– Можешь идти под моим зонтом, – предложила Лакс.
– Ничего, не растаю. – На перекрестке я остановился и огляделся. – Кроме того, я хочу смотреть по сторонам. Вдруг что-нибудь покажется знакомым.
– Ну и как, кажется?
Ничего. И в то же время всё.
Роджер и Триста считали, что я многое додумываю и фантазирую на пустом месте, но Лакс, кажется, спрашивала из искреннего любопытства.
– Камни на мостовой, – признался я. – Они уложены необычным способом.
– Если сильный дождь совпадет с приливом, – сказала она, бросив взгляд на мостовую, – эти улицы скроются под морской водой и ты ничего не увидишь.
Даже эта особенность казалась мне знакомой. Я подал Лакс руку, чтобы помочь перешагнуть через лужу, но она, ухмыльнувшись точь-в-точь как Роджер, с легкостью перепрыгнула ее сама.
– Что ты помнишь о своей семье?
– Очень мало. – Я обогнул груду разбитого стекла. – С четырех лет до шестнадцати я воспитывался в религиозном приюте для сирот. Святые отцы говорили, что мои родители живы, но бросили меня тут, потому что со мной слишком много хлопот.
Она чуть не споткнулась:
– Кем нужно быть, чтобы сказать такое ребенку?
– Плохим человеком. Поэтому я им не верю.
Мы повернули на юг. Дождь усилился, и Лакс приподняла зонтик повыше, чтобы прикрыть и меня. Я перехватил его, держа так, чтобы на нее не попадало ни капли.

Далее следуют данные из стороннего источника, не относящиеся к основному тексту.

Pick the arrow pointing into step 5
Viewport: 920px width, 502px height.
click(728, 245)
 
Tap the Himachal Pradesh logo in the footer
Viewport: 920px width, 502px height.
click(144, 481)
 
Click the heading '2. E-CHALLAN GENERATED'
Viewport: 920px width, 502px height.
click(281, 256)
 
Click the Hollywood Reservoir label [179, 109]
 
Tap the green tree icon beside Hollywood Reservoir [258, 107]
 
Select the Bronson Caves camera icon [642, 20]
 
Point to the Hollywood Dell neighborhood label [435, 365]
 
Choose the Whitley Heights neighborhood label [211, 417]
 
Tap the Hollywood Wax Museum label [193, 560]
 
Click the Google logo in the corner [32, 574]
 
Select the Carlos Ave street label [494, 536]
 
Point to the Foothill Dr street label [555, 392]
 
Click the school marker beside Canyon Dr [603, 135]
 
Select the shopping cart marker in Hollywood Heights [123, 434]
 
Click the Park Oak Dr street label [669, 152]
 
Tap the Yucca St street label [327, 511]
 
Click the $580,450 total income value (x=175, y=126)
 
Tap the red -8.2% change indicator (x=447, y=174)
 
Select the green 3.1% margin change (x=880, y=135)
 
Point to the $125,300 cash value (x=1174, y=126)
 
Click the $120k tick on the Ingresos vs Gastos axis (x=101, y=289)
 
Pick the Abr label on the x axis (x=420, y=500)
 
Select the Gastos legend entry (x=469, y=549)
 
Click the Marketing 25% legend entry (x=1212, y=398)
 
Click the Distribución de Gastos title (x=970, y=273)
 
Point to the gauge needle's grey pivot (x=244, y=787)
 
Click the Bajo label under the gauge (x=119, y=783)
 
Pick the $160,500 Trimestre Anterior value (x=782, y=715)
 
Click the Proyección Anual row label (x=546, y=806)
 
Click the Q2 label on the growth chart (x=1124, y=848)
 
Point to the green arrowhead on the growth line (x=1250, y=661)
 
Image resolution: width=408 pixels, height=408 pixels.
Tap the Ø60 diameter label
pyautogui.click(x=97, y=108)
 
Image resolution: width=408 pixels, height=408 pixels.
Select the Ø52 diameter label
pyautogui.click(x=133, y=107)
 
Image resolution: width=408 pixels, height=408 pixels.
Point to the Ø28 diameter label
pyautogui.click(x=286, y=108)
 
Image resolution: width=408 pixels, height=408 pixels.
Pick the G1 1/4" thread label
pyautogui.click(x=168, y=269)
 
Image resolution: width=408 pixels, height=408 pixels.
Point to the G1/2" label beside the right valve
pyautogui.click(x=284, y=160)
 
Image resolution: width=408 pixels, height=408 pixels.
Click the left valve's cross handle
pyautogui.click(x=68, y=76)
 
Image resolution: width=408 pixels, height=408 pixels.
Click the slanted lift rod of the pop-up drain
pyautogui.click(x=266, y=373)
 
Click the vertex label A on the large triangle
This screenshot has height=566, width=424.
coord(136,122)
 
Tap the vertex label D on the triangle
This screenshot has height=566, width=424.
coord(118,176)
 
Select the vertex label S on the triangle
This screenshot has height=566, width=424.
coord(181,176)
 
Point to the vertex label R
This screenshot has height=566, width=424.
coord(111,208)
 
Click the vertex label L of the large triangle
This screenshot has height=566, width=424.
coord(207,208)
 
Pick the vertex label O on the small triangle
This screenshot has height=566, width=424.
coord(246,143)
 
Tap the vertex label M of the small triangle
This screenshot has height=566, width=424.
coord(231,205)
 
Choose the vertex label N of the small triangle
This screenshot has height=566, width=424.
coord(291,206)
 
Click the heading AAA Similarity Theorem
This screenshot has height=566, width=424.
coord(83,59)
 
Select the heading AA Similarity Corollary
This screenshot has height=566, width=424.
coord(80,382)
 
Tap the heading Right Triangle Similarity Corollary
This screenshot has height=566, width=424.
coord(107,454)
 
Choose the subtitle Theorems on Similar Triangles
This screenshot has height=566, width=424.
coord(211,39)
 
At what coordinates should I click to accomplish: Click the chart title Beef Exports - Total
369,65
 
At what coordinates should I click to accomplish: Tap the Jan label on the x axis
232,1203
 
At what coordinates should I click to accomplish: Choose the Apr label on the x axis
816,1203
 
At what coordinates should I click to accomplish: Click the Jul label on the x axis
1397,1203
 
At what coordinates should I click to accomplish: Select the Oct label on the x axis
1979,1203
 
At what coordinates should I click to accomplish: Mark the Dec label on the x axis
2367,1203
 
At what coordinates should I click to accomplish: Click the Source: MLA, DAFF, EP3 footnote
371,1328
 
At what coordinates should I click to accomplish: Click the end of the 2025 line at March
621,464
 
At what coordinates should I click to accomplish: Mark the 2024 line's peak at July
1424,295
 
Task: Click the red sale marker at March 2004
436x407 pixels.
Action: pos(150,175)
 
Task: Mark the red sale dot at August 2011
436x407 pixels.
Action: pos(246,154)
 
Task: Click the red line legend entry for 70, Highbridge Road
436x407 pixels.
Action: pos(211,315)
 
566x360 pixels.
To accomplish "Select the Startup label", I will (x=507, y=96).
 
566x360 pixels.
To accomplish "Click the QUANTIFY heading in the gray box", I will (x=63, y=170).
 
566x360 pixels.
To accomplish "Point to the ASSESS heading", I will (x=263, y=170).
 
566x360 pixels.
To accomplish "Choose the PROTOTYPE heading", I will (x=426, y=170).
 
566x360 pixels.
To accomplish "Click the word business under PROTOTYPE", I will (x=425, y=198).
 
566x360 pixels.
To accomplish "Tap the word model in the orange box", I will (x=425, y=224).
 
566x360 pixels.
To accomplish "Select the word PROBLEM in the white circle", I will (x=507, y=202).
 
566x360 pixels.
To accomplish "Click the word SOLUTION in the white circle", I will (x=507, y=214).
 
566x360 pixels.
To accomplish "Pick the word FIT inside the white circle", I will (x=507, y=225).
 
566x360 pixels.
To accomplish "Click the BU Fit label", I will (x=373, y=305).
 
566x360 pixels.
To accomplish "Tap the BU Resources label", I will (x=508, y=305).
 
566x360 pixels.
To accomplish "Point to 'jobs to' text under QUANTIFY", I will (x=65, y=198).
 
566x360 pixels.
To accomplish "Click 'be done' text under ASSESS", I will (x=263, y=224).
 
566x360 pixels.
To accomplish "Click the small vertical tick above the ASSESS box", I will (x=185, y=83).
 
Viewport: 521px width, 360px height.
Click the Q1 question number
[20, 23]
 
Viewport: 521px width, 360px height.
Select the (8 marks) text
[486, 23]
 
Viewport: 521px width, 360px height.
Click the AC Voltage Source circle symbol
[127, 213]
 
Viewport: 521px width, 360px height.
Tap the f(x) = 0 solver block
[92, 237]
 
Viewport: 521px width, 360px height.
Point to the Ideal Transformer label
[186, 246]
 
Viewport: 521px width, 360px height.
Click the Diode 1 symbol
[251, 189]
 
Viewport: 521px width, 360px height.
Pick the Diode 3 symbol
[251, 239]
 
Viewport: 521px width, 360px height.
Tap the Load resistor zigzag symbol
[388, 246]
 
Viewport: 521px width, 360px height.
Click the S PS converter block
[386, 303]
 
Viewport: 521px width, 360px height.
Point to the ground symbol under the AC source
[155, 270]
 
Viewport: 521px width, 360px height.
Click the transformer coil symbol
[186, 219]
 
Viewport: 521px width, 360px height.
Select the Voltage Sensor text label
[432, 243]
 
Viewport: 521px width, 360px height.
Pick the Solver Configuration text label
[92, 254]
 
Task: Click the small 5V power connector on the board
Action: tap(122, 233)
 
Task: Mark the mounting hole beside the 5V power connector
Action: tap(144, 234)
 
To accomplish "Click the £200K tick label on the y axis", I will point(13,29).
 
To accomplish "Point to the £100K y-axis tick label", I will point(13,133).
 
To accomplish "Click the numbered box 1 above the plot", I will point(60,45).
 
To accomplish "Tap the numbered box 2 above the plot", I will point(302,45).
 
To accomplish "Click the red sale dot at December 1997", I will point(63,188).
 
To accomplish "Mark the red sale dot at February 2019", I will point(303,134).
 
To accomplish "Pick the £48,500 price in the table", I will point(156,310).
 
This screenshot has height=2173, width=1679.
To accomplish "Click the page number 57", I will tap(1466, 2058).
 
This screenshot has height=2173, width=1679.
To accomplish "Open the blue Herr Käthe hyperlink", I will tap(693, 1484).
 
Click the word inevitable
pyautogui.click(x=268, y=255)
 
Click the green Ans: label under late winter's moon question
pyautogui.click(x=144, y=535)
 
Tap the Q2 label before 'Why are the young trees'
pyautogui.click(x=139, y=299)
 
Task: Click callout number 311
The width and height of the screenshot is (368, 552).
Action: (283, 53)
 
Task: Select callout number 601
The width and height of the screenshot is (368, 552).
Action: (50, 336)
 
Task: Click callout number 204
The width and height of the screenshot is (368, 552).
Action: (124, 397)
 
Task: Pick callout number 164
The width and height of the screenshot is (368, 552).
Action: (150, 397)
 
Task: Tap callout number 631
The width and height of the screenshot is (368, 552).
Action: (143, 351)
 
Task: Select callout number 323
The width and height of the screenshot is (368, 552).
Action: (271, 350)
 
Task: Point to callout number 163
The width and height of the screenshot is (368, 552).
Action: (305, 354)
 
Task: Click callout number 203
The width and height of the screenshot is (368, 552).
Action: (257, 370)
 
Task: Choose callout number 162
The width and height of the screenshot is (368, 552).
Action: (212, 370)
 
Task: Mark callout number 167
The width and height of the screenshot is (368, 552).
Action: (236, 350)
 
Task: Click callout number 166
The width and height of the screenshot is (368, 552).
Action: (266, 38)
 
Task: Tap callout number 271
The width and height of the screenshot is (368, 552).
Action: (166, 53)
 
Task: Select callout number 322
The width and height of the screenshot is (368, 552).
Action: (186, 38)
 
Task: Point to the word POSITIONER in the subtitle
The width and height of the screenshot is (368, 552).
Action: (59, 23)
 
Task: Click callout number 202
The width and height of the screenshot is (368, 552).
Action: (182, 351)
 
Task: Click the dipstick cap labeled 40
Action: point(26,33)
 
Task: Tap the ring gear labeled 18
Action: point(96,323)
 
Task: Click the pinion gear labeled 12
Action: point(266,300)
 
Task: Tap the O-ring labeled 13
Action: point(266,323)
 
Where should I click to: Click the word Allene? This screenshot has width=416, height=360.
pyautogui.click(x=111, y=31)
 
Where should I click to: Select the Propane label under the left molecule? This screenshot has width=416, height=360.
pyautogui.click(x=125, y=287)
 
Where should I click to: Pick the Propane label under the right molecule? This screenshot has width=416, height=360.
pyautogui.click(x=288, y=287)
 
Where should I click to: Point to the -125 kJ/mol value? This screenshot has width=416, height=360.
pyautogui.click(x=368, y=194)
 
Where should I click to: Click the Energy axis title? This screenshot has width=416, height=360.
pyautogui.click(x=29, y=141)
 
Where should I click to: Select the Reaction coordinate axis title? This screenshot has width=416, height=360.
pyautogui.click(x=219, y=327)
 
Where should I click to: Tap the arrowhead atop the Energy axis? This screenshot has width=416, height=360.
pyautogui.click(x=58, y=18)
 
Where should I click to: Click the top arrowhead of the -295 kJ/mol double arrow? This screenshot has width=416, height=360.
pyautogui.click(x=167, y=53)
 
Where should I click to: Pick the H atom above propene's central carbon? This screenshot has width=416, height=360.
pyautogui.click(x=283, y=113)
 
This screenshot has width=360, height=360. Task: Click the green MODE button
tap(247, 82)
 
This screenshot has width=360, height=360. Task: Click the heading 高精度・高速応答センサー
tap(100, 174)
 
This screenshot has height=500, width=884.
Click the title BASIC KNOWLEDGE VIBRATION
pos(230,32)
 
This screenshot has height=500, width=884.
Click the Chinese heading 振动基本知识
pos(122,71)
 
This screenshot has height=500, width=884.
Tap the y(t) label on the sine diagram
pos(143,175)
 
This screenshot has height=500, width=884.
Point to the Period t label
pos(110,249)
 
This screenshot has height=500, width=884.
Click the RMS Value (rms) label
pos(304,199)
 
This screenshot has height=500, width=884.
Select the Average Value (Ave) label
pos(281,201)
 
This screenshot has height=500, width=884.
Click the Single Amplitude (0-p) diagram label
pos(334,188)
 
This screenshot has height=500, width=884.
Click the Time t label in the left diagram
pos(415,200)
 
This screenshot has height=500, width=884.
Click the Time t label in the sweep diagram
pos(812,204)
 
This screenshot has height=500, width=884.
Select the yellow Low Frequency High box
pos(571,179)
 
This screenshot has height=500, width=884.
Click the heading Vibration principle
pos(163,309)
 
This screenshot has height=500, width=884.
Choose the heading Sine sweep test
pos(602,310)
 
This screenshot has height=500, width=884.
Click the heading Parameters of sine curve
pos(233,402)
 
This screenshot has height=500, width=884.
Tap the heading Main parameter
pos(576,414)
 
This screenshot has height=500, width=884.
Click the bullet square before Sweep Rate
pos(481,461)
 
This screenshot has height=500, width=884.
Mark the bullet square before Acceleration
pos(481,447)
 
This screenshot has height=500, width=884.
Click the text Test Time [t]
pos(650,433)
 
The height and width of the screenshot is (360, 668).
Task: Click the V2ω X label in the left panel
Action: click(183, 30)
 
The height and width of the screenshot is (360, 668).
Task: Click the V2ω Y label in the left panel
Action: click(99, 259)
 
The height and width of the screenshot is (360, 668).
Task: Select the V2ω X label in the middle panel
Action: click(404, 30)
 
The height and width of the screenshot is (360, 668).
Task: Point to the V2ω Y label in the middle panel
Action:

Она украдкой взглянула в мою сторону:
– А что было до приюта?
У меня было много разрозненных воспоминаний – теплое одеяло, которым я накрывался до подбородка, ласковый поцелуй в лобик, но только одно из них было отчетливым.
– Помню, как ждал их. Много лет я был уверен, что родители ищут меня, но не могут найти, потому что я не там, где должен быть. Однажды я сбежал из приюта, хотел вернуться к ним.
Наказание было суровым: несколько месяцев я просидел совершенно один в комнате без окон. Ни гостей. Ни книг. Вообще ничего. «Если хочешь быть один, мы тебе это устроим».
Лакс молчала. Лишь дождь барабанил по зонтику.